Don’t do it. Insist that your child remain for the full school day. GOT has seen parents who routinely take their child out of their last period class and then wonder why the child isn’t passing.
If your child is having a problem at school, show them that avoidance is not the solution. Meet with the administrator so the problem can be resolved.
4. Understand that a secondary teacher has a class load of 150 students if they are lucky. Many teachers have upwards of 200 students on their rosters. Teachers don’t have the time to contact you about missed homework or other minor academic concerns.* It is unrealistic to tell a teacher that they need to contact you every week about your child’s progress, and for those who demand a daily contact? It’s not going to happen.
Utilize the online tools that school districts have made available. You can monitor your child’s grades and assignments.
Then, if you have a concern, by all means contact the teacher. GOT responds quickly.
Also, know progress report and report card dates. Children will lie and claim that they didn’t get one or that you got the date wrong. It’s a simple visit to a school district’s website to know when your child should hand you these reports.
*Teachers have four hours of planning time per week, sometimes less, and much of that time is not discretionary time for correspondence and grading. Most schools mandate meetings during some of that time as allowed by contract.
5. Believe teachers and administrators when we have to call you about your child’s behavior. Beyond your presence, your child will act different at times. The stronger you are as a parent, the more likely it is that, when you are absent, your child will behave differently. Much of that is due to the age and the adolescent agenda to break away. They will experiment and try out different personas to see how their peers will react. Their brains are highly sensitive to a dopamine rush in a way that ours are not and that rush comes from the approval of peers.
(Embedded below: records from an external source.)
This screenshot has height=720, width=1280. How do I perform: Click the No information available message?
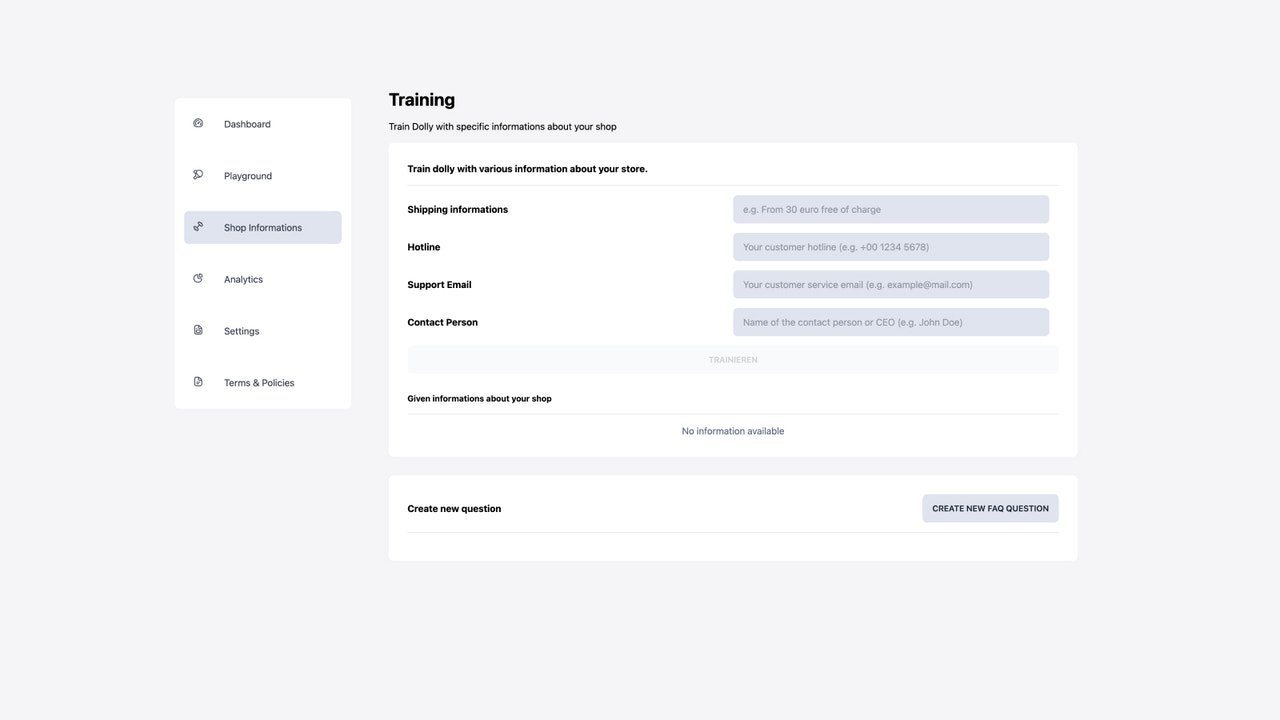click(733, 431)
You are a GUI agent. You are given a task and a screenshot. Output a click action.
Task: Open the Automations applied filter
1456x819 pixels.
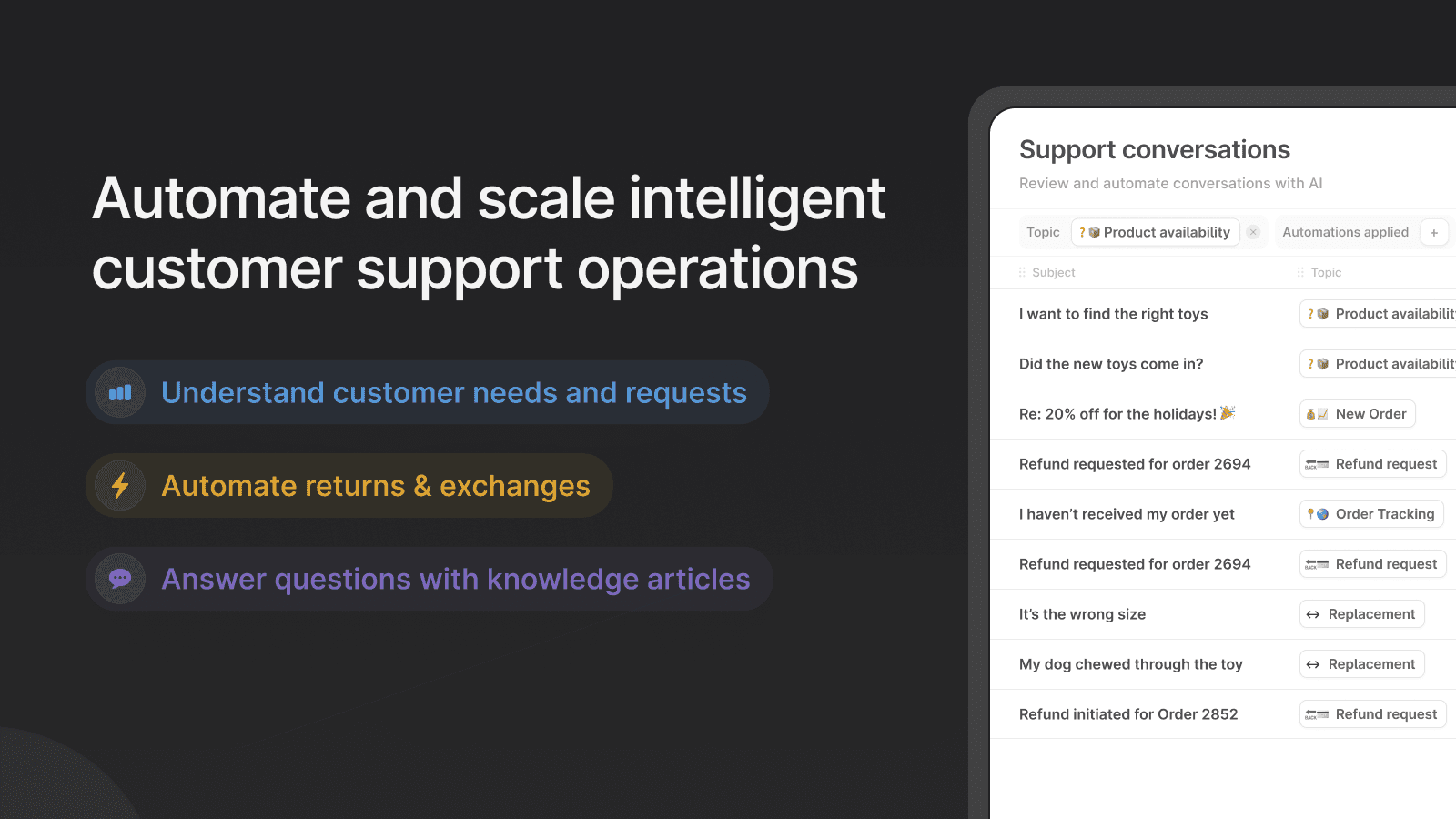1346,232
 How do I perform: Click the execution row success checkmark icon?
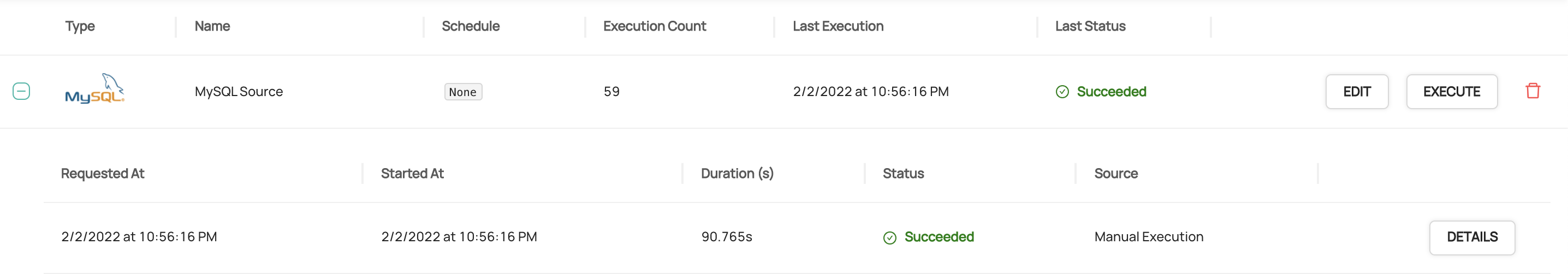pyautogui.click(x=889, y=237)
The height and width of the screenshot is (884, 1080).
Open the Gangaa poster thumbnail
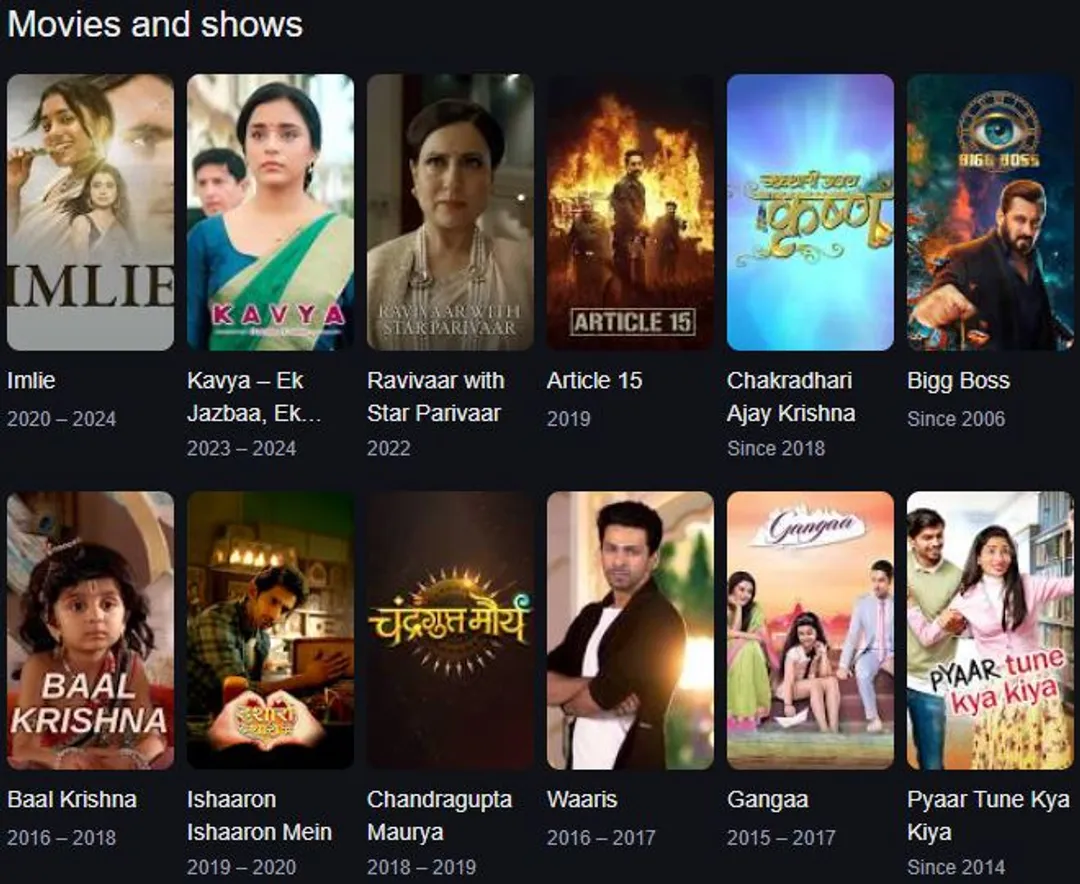810,630
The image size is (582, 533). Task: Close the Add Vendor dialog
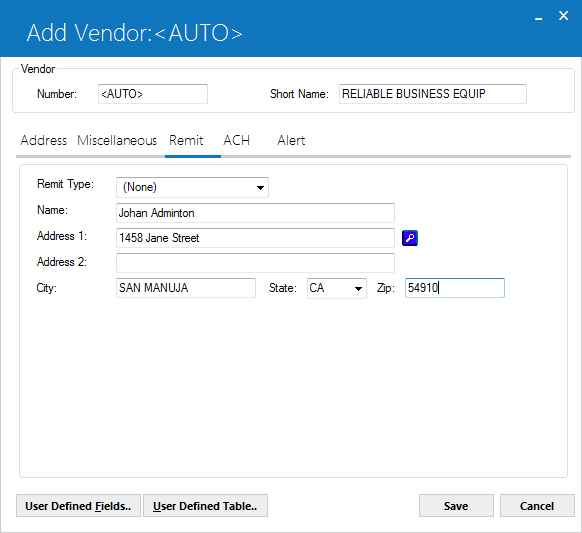point(563,16)
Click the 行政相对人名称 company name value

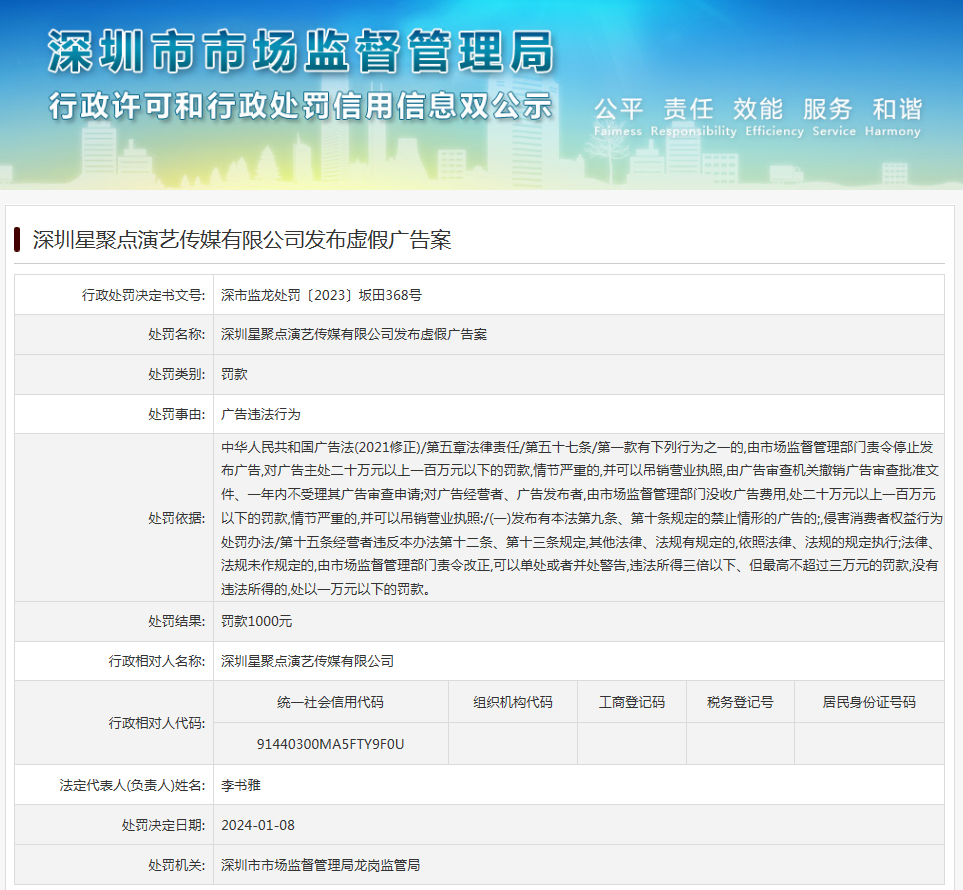[x=307, y=661]
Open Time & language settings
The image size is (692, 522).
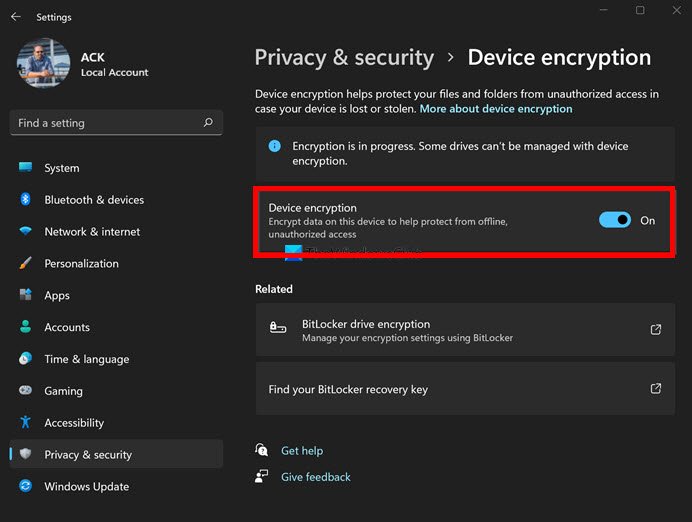[86, 360]
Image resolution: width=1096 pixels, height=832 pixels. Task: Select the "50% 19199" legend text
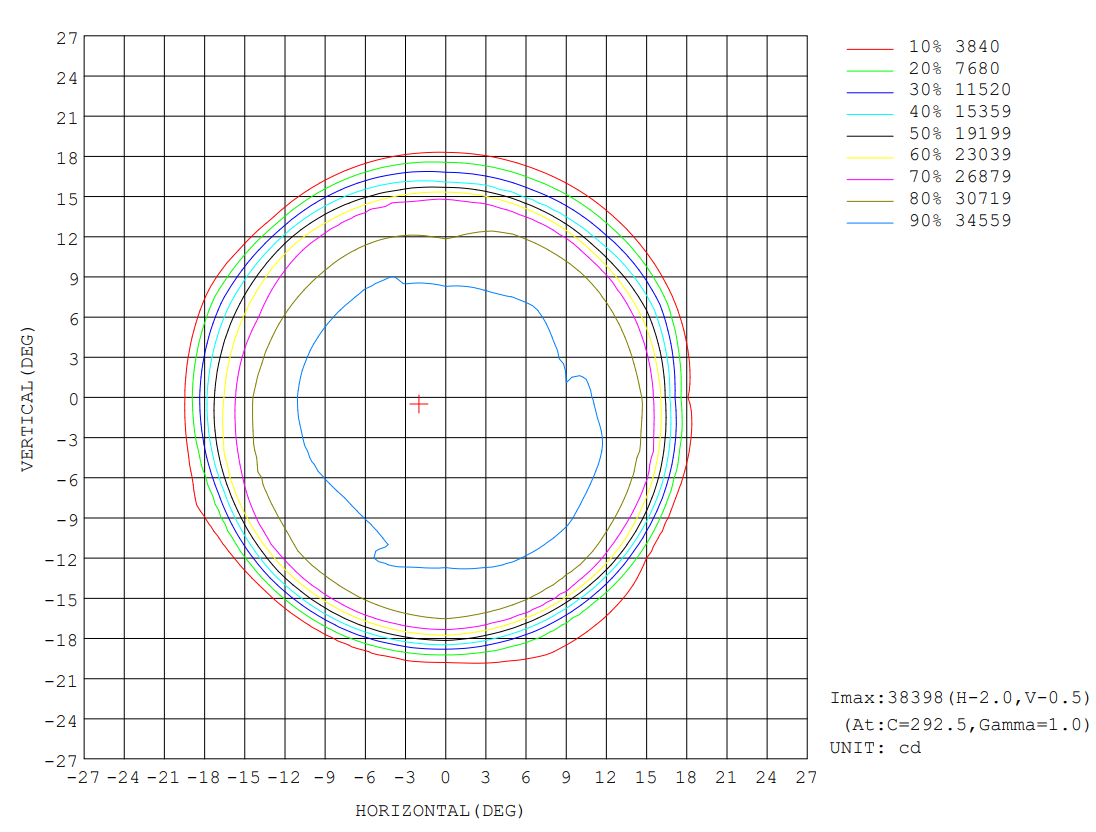959,134
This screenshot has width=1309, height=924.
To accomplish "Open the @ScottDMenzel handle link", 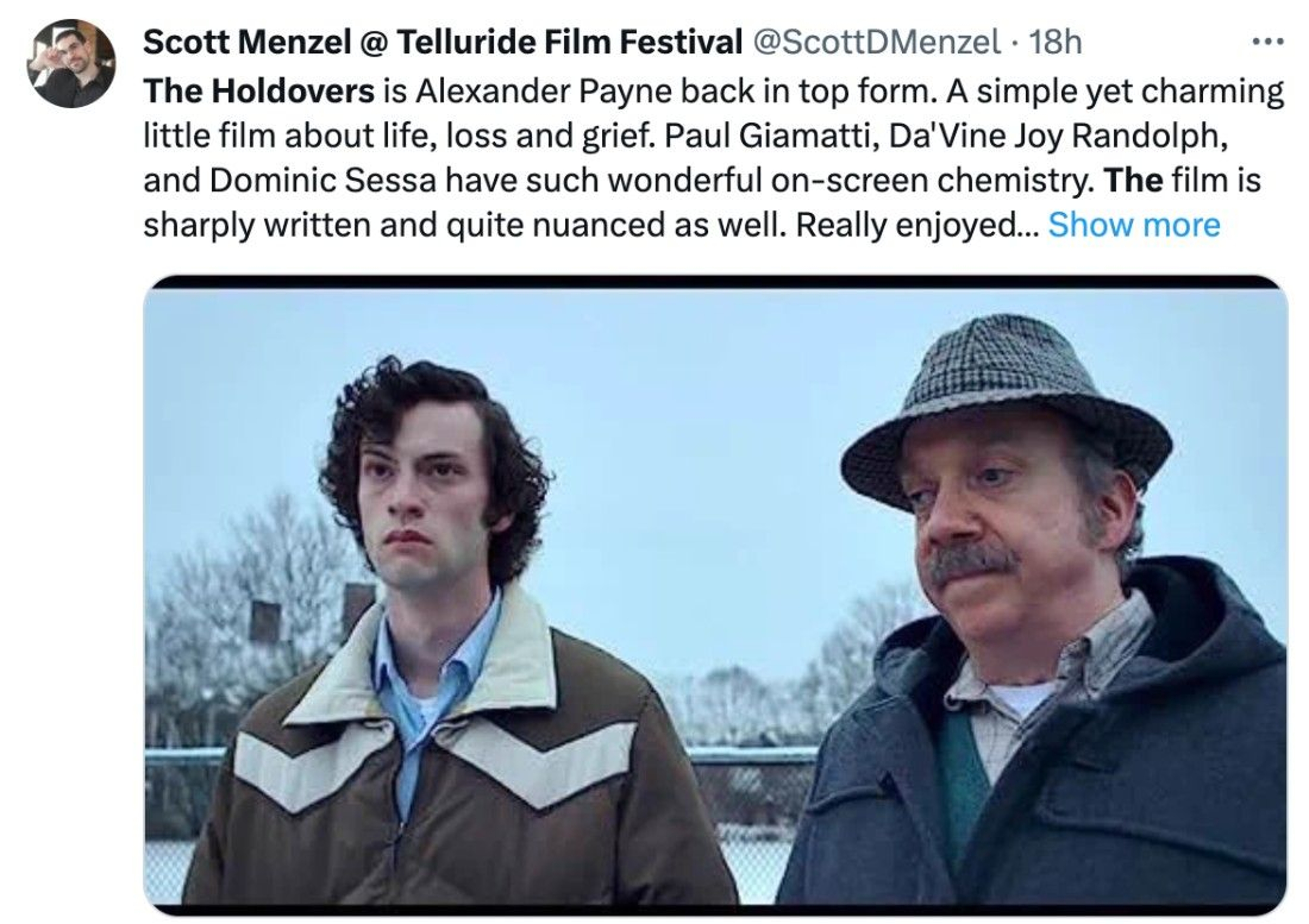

Do not worry. Much of what teenagers do is to reject your values so they can adopt them as their own.
But when they act up at school, believe us when we call you. Your child really did what we are telling you.
6. When you need to speak to your child, call the school. A message will arrive to the classroom for your child to call you. GOT points them to the classroom phone. When you text your child, you are interrupting their learning and causing a classroom behavior problem. Whenever GOT catches a child texting, they always respond it’s their Mom. Somehow, children are never using their phone to contact anyone except their Mom.
Cell phones are a huge classroom problem. You can appreciate teachers by using the school’s phone number to contact your child, not their individual phone. Then we can police cell phone usage.
If your child uses their phone to text you, respond that they shouldn’t be doing that. Tell them to ask permission to use the school phone if they really need to talk to you.
Not only will that reduce the cellphone problem, but it will also promote the independence your child should be acquiring. You can’t solve every problem for them. Remember those self-sufficient adults you want them to be. They cannot become one if they constantly contact you to solve every difficulty for them.
7. Make sure that your child understands that the responsibility for learning is theirs. If they waste the opportunity their teacher gives them, it is not the teacher’s fault.
Sometimes, children have to learn the hard way. Failure can be the best teacher if that teacher is needed.
Let them fail so you can show them how failure is not final. Point them back on the path to success. Be patient; they will go down that path once it can be their decision.
GOT, as do teachers everywhere, will work with you. Children, especially teenagers, are going to make mistakes. It is not our job to prevent that, but to give them a way back.